**LISTED RECORDS**
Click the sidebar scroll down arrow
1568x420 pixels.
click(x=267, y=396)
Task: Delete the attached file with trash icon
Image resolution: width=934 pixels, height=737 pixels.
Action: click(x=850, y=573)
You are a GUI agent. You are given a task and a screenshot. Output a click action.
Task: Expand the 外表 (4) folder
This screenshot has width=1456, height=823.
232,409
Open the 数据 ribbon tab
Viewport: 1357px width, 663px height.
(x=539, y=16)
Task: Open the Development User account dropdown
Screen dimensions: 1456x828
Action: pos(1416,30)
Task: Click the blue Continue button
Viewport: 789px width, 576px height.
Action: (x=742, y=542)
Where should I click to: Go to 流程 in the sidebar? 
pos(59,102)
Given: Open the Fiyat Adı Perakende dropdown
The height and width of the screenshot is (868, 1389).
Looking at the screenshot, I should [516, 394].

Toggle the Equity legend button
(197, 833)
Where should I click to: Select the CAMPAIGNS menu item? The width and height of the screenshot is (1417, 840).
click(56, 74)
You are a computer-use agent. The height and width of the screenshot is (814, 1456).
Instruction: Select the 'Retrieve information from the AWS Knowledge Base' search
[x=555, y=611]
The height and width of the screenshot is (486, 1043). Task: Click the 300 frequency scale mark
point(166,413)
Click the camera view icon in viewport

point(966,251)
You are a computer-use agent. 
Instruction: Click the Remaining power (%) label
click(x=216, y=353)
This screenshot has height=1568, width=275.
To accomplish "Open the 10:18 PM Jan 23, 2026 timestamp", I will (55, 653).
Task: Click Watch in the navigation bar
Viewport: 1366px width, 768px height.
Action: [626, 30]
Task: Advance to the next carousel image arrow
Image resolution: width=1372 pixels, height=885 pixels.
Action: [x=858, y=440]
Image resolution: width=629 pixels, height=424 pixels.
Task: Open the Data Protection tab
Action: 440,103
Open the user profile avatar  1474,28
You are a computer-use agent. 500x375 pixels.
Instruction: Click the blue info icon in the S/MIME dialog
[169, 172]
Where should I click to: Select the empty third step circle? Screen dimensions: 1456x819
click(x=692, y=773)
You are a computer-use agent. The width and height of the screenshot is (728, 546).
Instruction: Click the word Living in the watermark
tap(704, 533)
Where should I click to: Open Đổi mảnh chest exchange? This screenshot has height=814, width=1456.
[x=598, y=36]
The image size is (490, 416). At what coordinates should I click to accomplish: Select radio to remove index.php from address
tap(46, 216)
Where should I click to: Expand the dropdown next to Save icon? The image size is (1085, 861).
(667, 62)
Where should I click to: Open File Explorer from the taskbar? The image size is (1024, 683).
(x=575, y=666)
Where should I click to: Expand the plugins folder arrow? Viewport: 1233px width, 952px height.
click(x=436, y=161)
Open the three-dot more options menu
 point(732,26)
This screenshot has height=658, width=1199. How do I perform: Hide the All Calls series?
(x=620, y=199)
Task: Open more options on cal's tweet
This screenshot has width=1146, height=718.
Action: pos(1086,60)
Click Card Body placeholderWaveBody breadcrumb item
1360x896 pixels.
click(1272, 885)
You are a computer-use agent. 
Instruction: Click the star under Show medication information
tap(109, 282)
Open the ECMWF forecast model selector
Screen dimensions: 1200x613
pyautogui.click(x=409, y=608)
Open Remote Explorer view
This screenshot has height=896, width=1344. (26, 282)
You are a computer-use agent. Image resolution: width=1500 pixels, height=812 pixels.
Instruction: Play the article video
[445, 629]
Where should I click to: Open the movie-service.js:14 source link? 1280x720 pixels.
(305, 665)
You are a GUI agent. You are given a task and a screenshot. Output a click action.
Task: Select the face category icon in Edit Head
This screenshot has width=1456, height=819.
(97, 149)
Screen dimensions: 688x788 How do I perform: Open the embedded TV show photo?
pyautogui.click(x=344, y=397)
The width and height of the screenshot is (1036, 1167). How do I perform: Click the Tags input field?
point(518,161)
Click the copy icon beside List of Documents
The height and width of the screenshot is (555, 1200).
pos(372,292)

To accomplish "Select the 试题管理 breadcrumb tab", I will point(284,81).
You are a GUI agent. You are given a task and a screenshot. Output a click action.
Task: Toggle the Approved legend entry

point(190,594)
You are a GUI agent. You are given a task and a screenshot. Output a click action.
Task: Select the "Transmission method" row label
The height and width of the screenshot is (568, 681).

**WRITTEN TASK**
Return all of the items above verbatim, keeping every line unchanged.

**TASK SOLUTION**
Click the sidebar scroll down arrow
1568x420 pixels.
click(x=267, y=396)
Task: Delete the attached file with trash icon
Image resolution: width=934 pixels, height=737 pixels.
Action: click(x=850, y=573)
You are a GUI agent. You are given a task and a screenshot. Output a click action.
Task: Expand the 外表 (4) folder
This screenshot has width=1456, height=823.
232,409
Open the 数据 ribbon tab
Viewport: 1357px width, 663px height.
(x=539, y=16)
Task: Open the Development User account dropdown
Screen dimensions: 1456x828
Action: pos(1416,30)
Task: Click the blue Continue button
Viewport: 789px width, 576px height.
Action: (x=742, y=542)
Where should I click to: Go to 流程 in the sidebar? 
pos(59,102)
Given: Open the Fiyat Adı Perakende dropdown
The height and width of the screenshot is (868, 1389).
Looking at the screenshot, I should [516, 394].

Toggle the Equity legend button
(197, 833)
Where should I click to: Select the CAMPAIGNS menu item? The width and height of the screenshot is (1417, 840).
click(56, 74)
You are a computer-use agent. The height and width of the screenshot is (814, 1456).
Instruction: Select the 'Retrieve information from the AWS Knowledge Base' search
[x=555, y=611]
The height and width of the screenshot is (486, 1043). Task: Click the 300 frequency scale mark
point(166,413)
Click the camera view icon in viewport

point(966,251)
You are a computer-use agent. 
Instruction: Click the Remaining power (%) label
click(x=216, y=353)
This screenshot has height=1568, width=275.
To accomplish "Open the 10:18 PM Jan 23, 2026 timestamp", I will (55, 653).
Task: Click Watch in the navigation bar
Viewport: 1366px width, 768px height.
Action: [626, 30]
Task: Advance to the next carousel image arrow
Image resolution: width=1372 pixels, height=885 pixels.
Action: [x=858, y=440]
Image resolution: width=629 pixels, height=424 pixels.
Task: Open the Data Protection tab
Action: 440,103
Open the user profile avatar  1474,28
You are a computer-use agent. 500x375 pixels.
Instruction: Click the blue info icon in the S/MIME dialog
[169, 172]
Where should I click to: Select the empty third step circle? Screen dimensions: 1456x819
click(x=692, y=773)
You are a computer-use agent. The width and height of the screenshot is (728, 546).
Instruction: Click the word Living in the watermark
tap(704, 533)
Where should I click to: Open Đổi mảnh chest exchange? This screenshot has height=814, width=1456.
[x=598, y=36]
The image size is (490, 416). At what coordinates should I click to accomplish: Select radio to remove index.php from address
tap(46, 216)
Where should I click to: Expand the dropdown next to Save icon? The image size is (1085, 861).
(667, 62)
Where should I click to: Open File Explorer from the taskbar? The image size is (1024, 683).
(x=575, y=666)
Where should I click to: Expand the plugins folder arrow? Viewport: 1233px width, 952px height.
click(x=436, y=161)
Open the three-dot more options menu
 point(732,26)
This screenshot has height=658, width=1199. How do I perform: Hide the All Calls series?
(x=620, y=199)
Task: Open more options on cal's tweet
This screenshot has width=1146, height=718.
Action: pos(1086,60)
Click Card Body placeholderWaveBody breadcrumb item
1360x896 pixels.
click(1272, 885)
You are a computer-use agent. 
Instruction: Click the star under Show medication information
tap(109, 282)
Open the ECMWF forecast model selector
Screen dimensions: 1200x613
pyautogui.click(x=409, y=608)
Open Remote Explorer view
This screenshot has height=896, width=1344. (26, 282)
You are a computer-use agent. Image resolution: width=1500 pixels, height=812 pixels.
Instruction: Play the article video
[445, 629]
Where should I click to: Open the movie-service.js:14 source link? 1280x720 pixels.
(305, 665)
You are a GUI agent. You are given a task and a screenshot. Output a click action.
Task: Select the face category icon in Edit Head
This screenshot has width=1456, height=819.
(97, 149)
Screen dimensions: 688x788 How do I perform: Open the embedded TV show photo?
pyautogui.click(x=344, y=397)
The width and height of the screenshot is (1036, 1167). How do I perform: Click the Tags input field?
point(518,161)
Click the copy icon beside List of Documents
The height and width of the screenshot is (555, 1200).
pos(372,292)

To accomplish "Select the 试题管理 breadcrumb tab", I will point(284,81).
You are a GUI agent. You are given a task and a screenshot. Output a click action.
Task: Toggle the Approved legend entry

point(190,594)
You are a GUI agent. You are given a task and a screenshot. Output a click action.
Task: Select the "Transmission method" row label
The height and width of the screenshot is (568, 681).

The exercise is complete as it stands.